Nel chiostro cinquecentesco c’era un pezzo d’Africa vestito a festa, non come ci vestiamo a festa noi – bianco, grigio, blu – a festa davvero, colori sgargianti, accesi, primari, tuniche morbide, drappeggi, treccine, collane, bracciali, uomini, donne, bambini.
Avevano preso posto nel prato a gruppi di chiacchiere, ma quando dal palco si alzò la prima nota mbalax si composero in un’unica grande onda e cominciarono a ballare, come soltanto l’Africa sa ballare, braccia, gambe, ventri, drappi, collane, treccine attraversati dal ritmo del tama, scossi da un movimento che è insieme corpo, anima, identità, rito e gioia, sacralità e bestia.

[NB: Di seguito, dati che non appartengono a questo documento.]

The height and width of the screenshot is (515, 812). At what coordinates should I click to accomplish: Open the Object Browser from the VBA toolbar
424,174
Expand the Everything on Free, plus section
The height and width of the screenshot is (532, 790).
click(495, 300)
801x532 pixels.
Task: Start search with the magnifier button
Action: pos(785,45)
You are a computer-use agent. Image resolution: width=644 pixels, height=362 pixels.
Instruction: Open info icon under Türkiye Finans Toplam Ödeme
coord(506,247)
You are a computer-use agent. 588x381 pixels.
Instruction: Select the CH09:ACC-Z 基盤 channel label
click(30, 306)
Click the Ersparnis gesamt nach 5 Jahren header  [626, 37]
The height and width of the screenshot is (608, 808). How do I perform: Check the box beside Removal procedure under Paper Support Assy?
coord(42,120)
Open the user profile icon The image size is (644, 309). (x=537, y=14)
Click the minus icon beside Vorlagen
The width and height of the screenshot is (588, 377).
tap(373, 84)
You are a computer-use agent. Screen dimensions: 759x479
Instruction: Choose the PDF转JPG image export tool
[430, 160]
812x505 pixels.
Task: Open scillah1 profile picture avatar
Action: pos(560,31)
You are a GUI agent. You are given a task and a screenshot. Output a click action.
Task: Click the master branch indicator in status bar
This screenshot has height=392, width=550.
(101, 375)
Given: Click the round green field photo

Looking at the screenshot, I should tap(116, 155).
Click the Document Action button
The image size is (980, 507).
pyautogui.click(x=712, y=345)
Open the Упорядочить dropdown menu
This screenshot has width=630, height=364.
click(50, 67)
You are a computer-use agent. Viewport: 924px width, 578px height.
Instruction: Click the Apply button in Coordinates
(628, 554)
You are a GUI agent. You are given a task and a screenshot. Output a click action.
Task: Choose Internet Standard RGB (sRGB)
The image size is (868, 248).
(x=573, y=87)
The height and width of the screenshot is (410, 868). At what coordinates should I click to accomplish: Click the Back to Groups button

Tra loro c’eravamo anche noi, alcuni sparuti esseri di razza bianca, divisi tra diversi e radical chic alla ricerca di etno-ebbrezza.
Non potei fare a meno di notare con un violento razzismo all’incontrario la bruttezza di alcuni alternativi coi loro foruncoli/spinelli/straccetti malportati, fisici macilenti, schiene storte di scogliosi, pancette e flaccidezze, movimenti rigidi, balletti sclerotizzati.
Non potei fare a meno di notare il contrasto tra la vitalità dell’onda nera e la consunzione smorta della presenza bianca.
Anche gli alternativi sono malati di buon gusto: lo sono quando indossano divise senza anima, quando scimmiottano atteggiamenti di cui non conoscono la provenienza e di cui non riescono a dimostrare il senso, lo sono quando non fanno nulla che riesca a travolgere con la forza dell’emozione, con l’impeto del necessario… Insomma quando non sono affatto un’alternativa…
Quella sera nella cornice del chiostro cinquecentesco c’era un pezzo di civiltà lontana, forte, emozionante, necessaria e bella.
Questa fu la vera rappresentazione.
Il giorno seguente i parcheggiatori abusivi brulicanti alla ricerca di spiccioli quotidiani vicino all’ospedale – moderna versione del lazzaretto antico -, mi apparvero in una luce completamente diversa, re decaduti, guerrieri africani fieri e sconfitti da una civiltà dominante consumata dalla presunzione al punto da essere inconsapevole dell’avvicinarsi della propria autodistruzione.